In this document, we want to calculate \(\beta_3\) from:

\[ Y_{it} = \beta_0 + \beta_1 \text{Group}_i + \beta_2 \text{Time}_t +\beta_3 (\text{Group}_i \times \text{Time}_t) + \epsilon_{it} \]

where:
Group = 1 if this is the treatment group
Time = 1 if this is the period after intervention
\(\beta_0\) - mean of the control group in the pre-treatment period
\(\beta_1\) - the change in outcome across groups
\(\beta_2\) - the change in outcome within groups.
\(\beta_3\) - the differences in differences

In our case, this is equivalent to:

\[ \text{Malaria Risk}_{it} = \beta_0 + \beta_1 \text{City B}_i + \beta_2 \text{Post-2017}_t +\beta_3 (\text{City B}_i \times \text{Post-2017}_t) + \epsilon_{it} \]

Preliminaries: Create a folder within the relevant week called “lab”. Within it, create another folder called “data” and another one, called “graphs”.

library("broom")
library("dplyr")
library("ggplot2")
library("ggrepel")
library("modelsummary")
library("ggdag")
library("purrr")
library("stringr")
library("ggpubr")

# For Maps
library("sf")
library("stars")
library("rnaturalearth")
library("rnaturalearthdata")
library("ggspatial")
library("gganimate")
library("lemon")


# Removing previous files and setting the
# directory
rm(list = ls())
setwd("/Users/bgpopescu/Dropbox/john_cabot/teaching/stats/week12/lab/")
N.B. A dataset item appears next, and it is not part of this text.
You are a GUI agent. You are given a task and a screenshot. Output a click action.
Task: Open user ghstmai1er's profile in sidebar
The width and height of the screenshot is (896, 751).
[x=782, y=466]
In a first instance, we want to draw a causal model which explains the effect of the insecticide-treated bed nets on participant risk of malaria, given the time and group. See the DAG models below (together with the code to produce them).

Step 1 Code
malaria_dag <- dagify(malaria_risk ~ net + year + city,
                     net ~ year + city,
                     exposure = "net",
                     outcome = "malaria_risk",
                     labels = c(malaria_risk = "Malaria Risk",
                                net = "Mosquito Net",
                                year = "Year",
                                city = "City",
                                pre_malaria_risk = "Pre Malaria Risk"),
                     coords = list(x = c(malaria_risk = 3, net = 1, year = 2, city = 2),
                                   y = c(malaria_risk = 2, net = 2, year = 3, city = 1)))
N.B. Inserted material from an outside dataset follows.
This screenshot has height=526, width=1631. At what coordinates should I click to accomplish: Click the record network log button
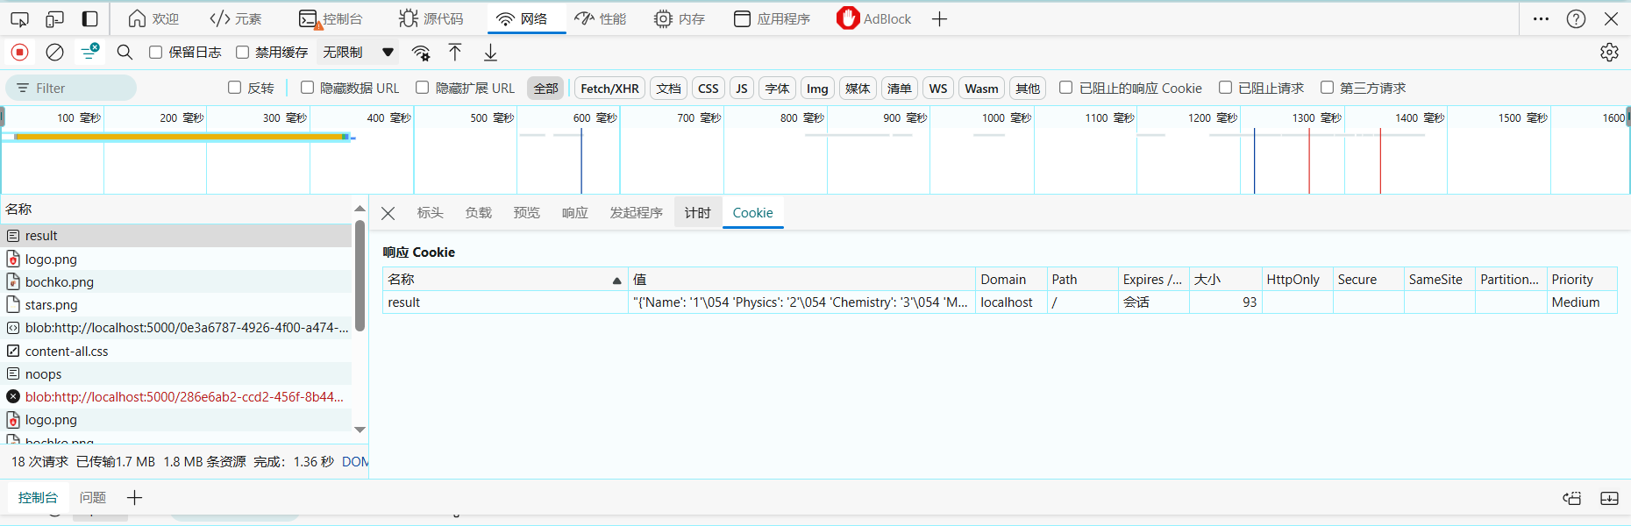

bigger_dag <-data.frame(tidy_dagitty(malaria_dag))
bigger_dag$type[bigger_dag$name=="malaria_risk"]<-"Outcome"
bigger_dag$type[bigger_dag$name=="net"]<-"Intervention"
min_lon_x<-min(bigger_dag$x)
max_lon_x<-max(bigger_dag$x)
min_lat_y<-min(bigger_dag$y)
max_lat_y<-max(bigger_dag$y)
Step 2 Code
col = c("Outcome"="green3",
        "Intervention"="red",
        "Confounder"="grey60")

order_col<-c("Outcome", "Intervention", "Confounder")
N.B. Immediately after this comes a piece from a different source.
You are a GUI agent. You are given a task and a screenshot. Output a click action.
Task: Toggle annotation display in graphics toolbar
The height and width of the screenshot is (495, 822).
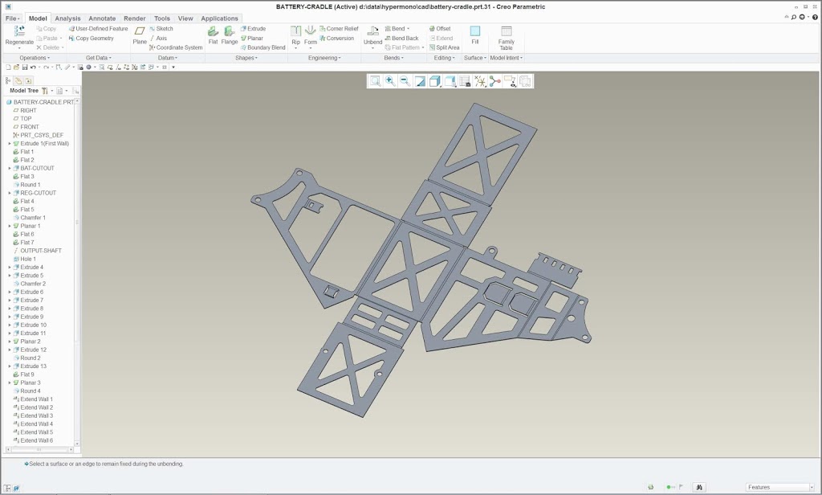pos(510,81)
example_dag<-ggplot(data = bigger_dag, aes(x = x, y = y, xend = xend, yend = yend, color=type)) +
  geom_dag_point() +
  geom_dag_edges() +
  coord_sf(xlim = c(min_lon_x-1, max_lon_x+1), ylim = c(min_lat_y-1, max_lat_y+1))+
  scale_colour_manual(values = col,
                      name = "Group",
                      breaks = order_col)+
  geom_label_repel(data = subset(bigger_dag, !duplicated(bigger_dag$label)), 
                   aes(label = label), fill = alpha(c("white"),0.8))+
  theme_bw()+
  labs(x = "", y="")

#We now save the graph in a folder called "graphs"
ggsave(example_dag, file = "./graphs/example_dag1.jpg", 
       height = 20, width = 25, 
       units = "cm", dpi = 200)

example_dag